Considering the growing interest in machine learning and its applications in medicine, the paper is of sure interest for the scientific community.

However, some issues need to be solved before the paper is accepted for publication:

1. The paper is difficult to read. English need to be improved, and in the paragraphs the same concept is often repeated several times. Introduction is too long, as well as conclusions, and too much room is dedicated to provide info on ML. The paragraph “feature selection and model construction” need to be expanded.

2. At page 6, line 137, age > 80 years seems an exclusion criterion. However, this is not reported in the flow-chart (Fig. 2).

3. Page 7: if crescent depends on immunosuppression, why drug duration and dose were not recorded?

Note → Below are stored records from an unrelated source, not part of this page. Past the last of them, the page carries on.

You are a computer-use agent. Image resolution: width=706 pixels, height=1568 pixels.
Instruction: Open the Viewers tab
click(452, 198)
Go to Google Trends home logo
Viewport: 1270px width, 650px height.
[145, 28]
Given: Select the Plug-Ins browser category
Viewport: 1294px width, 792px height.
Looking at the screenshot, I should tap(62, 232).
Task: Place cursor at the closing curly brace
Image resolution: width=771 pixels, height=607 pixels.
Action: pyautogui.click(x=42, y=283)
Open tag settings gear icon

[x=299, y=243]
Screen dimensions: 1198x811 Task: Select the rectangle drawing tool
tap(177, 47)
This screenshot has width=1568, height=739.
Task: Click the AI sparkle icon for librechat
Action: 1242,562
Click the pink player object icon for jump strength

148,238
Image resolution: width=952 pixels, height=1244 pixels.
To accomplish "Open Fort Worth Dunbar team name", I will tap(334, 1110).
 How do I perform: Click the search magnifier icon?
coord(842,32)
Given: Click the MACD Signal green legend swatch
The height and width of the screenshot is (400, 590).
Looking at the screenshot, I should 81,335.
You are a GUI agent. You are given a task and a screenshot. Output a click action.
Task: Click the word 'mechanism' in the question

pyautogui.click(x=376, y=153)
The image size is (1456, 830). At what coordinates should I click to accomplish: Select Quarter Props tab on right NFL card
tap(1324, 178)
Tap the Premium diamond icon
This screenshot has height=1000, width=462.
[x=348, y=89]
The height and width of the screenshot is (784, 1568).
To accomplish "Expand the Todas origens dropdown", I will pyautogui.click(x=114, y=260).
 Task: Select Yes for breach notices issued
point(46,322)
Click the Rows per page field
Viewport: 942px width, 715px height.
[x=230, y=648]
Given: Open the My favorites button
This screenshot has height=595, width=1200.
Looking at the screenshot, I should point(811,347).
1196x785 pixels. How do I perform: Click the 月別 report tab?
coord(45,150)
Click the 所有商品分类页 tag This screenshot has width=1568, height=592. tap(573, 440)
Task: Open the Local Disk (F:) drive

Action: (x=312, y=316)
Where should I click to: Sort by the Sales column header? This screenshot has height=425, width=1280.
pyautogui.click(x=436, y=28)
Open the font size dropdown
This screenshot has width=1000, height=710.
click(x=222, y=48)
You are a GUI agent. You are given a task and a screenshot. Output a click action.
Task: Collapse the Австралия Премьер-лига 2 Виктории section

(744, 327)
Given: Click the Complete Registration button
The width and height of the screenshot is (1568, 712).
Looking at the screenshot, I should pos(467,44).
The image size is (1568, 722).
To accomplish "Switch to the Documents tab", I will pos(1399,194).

4. The combined event is quite confusing. It includes several ways to measure CKD progression, including different percentages of reduction of eGFR. In some cases, the reduction is an absolute number, in other measured at 1 or 2 years. Please explain the rationale behind this choice.

5. The predictive performance of the model was evaluated only by ROC curve. However, other parameters need to be taken into account to evaluate the performance of an algorithm. Please implement this section. Furthermore, in order to understand if crescent really improves the model performance, AUC with and without this variable should be reported.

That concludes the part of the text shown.